- Source material
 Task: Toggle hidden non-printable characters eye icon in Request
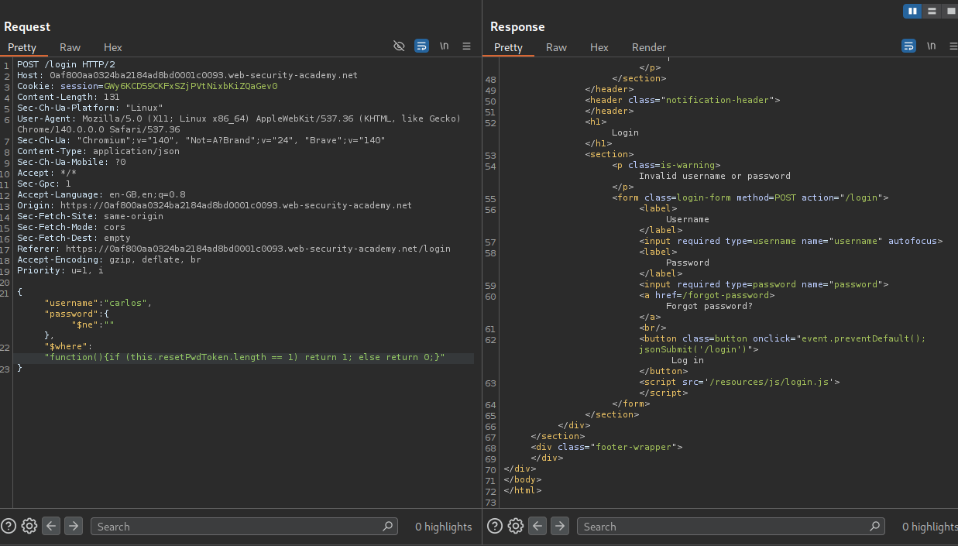(x=399, y=46)
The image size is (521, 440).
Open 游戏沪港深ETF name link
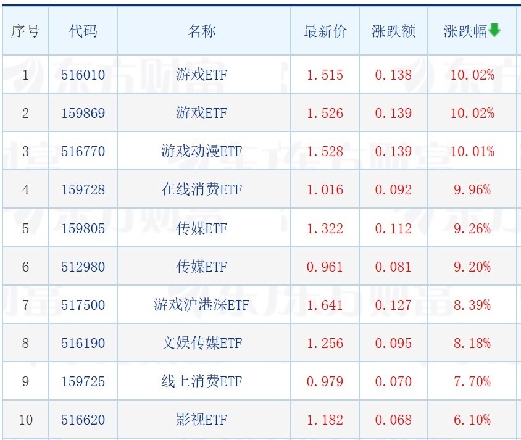pos(202,304)
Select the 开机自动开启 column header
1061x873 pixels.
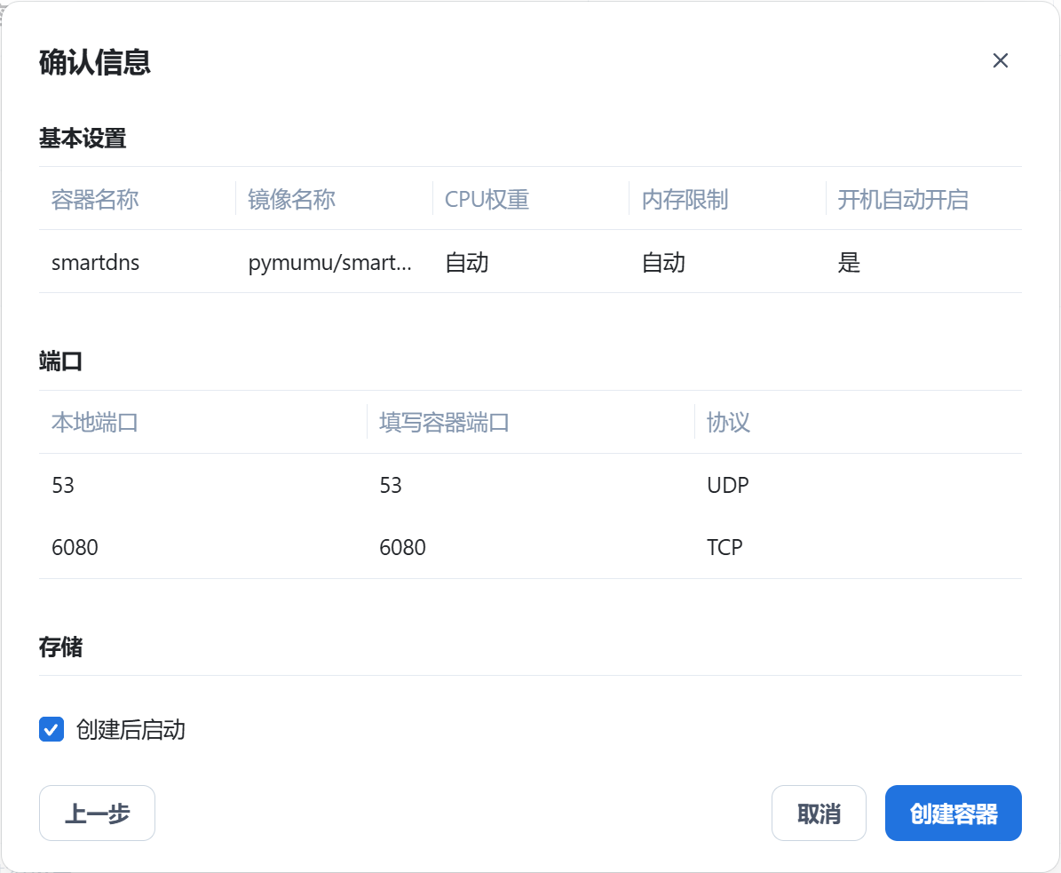click(x=902, y=199)
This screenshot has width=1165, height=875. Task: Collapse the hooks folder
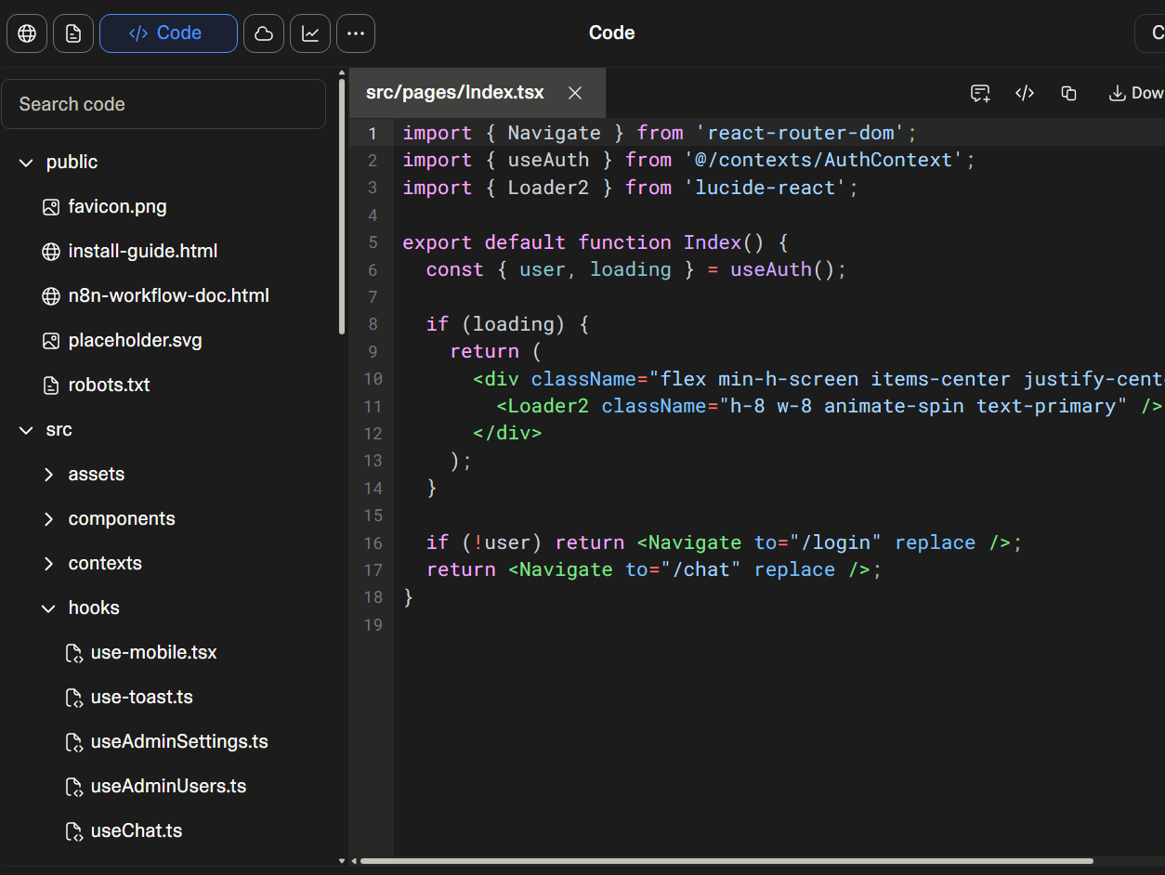pos(48,608)
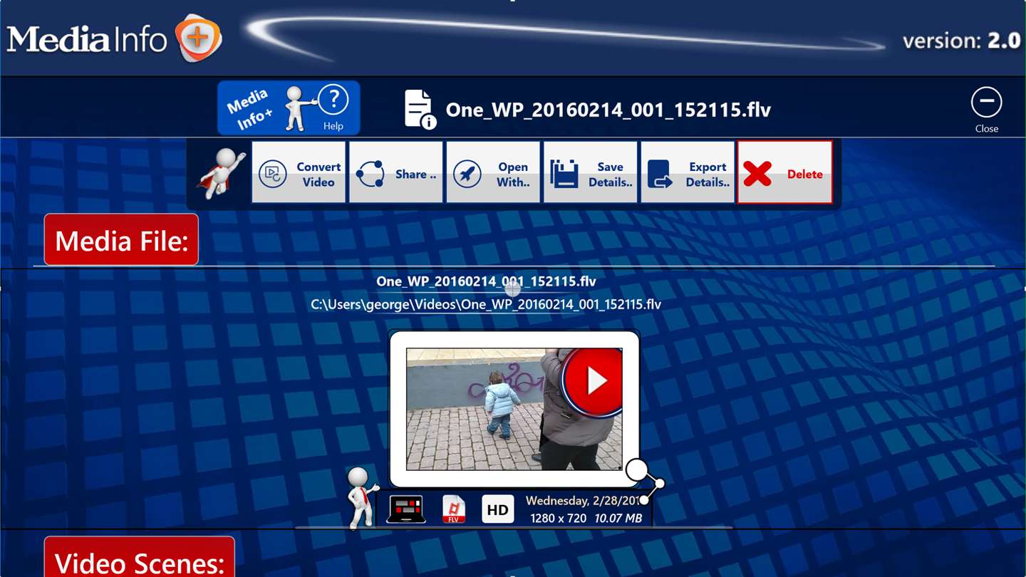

- What you will do
Set down the entries above exactly, and keep every picture out of your copy.

- Answer for the task
 Task: Toggle hidden non-printable characters eye icon in Request
(x=399, y=46)
The image size is (521, 440).
Open 游戏沪港深ETF name link
pos(202,304)
Select the 开机自动开启 column header
1061x873 pixels.
click(x=902, y=199)
This screenshot has width=1165, height=875. Task: Collapse the hooks folder
pos(48,608)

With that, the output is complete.